→ Verilen metin

—————

Erdemli, ahlaklı, maneviyat dolu kucaklayıcılıklarıyla, kuşatıcılıklarıyla, bütün insanlara örnek olan birçok gönül sultanı bu topraklardan doğup bütün dünyayı aydınlatmıştırlar.
Bu topraklardan beslenen, mayalanan bu zevat bütün bir insanlığa, insanlık dersi vermiştir. Ayrıca aklın nasıl kullanılacağını, zekânın nasıl terbiye edileceğini, aklın, zekânın neye yaradığını da çok güzel göstermişlerdir.
Günümüze geldiğimizde ise işler bizde, biraz melezleşme yoluna girmiş, zekâ gönül merkezli aklın kontrolünden çıkartılarak, çağın batıl-izm'lerinin denetimine, kontrolüne sokulmuştur.
Tarih bilincine sahip olan gençler soruyor, gerçekten dünyanın en zeki ve akıllı insanları bizim topraklardan mı çıkıyor? diye.
Günümüzde dünya ölçeğinde faaliyet gösteren merkezlerde çalışan Türk gençlerinin sayılarına, başarılarına bakınca bu sorunun cevabı elbette ki evet.
Ancak bu toprakların imkânlarıyla yetişen gençlerin farklı diyarlara gitmeleri, yani beyin göçü bizim ülke olarak üzerinde düşünmemiz gereken en önemli konular arasında.
Maalesef, gök bizim tarlada gürlüyor, şimşekler, yıldırımlar bizim tarlaya düşüyor, zahmeti biz çekiyoruz ancak yağmur, rahmet başkalarının tarlasına yağıyor adeta. Bunun önüne geçilmesi gerekiyor.
Çünkü sadece zekâyı merkeze alan bir anlayış, dünyanın en iyi kafalarını toplar kendi emelleri doğrultusunda kullanır. Bu kaçınılmazdır.
Bu nedenle salt zekâyı, inanç, düşünce, kimlik, karakter, ilke sahibi kılmak gerekiyor. Zekâlar aklın ışığıyla kendine yol bulmalı.
Bu akıl ışığına, karakter donanımına kavuşmamış bir zekâ, zalimin dişlerini biler, bu zalimler de bu süper zekâların, kafaların icatlarıyla mazlumları parçalar.

—————

→ Sağlanan veriler
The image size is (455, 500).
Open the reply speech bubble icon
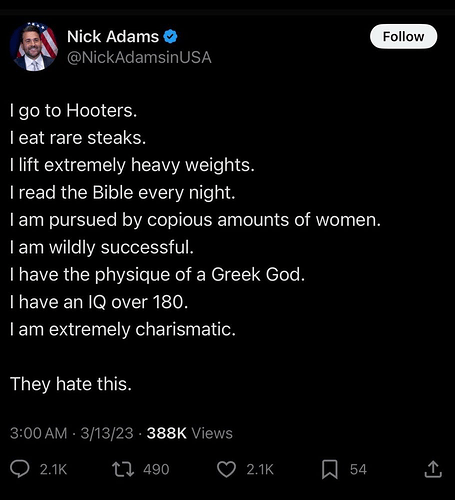click(20, 469)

—————

→ Yönergeler
1) Zekâ ve beyin göçü üzerine olan metinde tarih bilincine sahip gençler hangi soruyu soruyor?
2) Zekâ ve beyin göçü üzerine olan metne göre salt zekâyı inanç, düşünce, kimlik, karakter ve ilke sahibi kılmak neden gerekiyor? Bir ile üç cümle arasında açıklayın.
3) Zekâ ve beyin göçü üzerine olan metinde salt zekânın sahibi kılınması gereken şeylerin hepsini sıralayın.
Verilerin bu işle hiçbir ilgisi yoktur.

→ Beklenen çıktılar
1) Dünyanın en zeki ve akıllı insanlarının gerçekten bizim topraklardan mı çıktığını soruyorlar.

2) Sadece zekâyı merkeze alan bir anlayış, dünyanın en iyi kafalarını toplayıp kendi emelleri doğrultusunda kullanır ve metne göre bu kaçınılmazdır. Bu yüzden zekânın inanç, düşünce, kimlik, karakter ve ilke sahibi kılınması gerekir.

3)
- inanç
- düşünce
- kimlik
- karakter
- ilke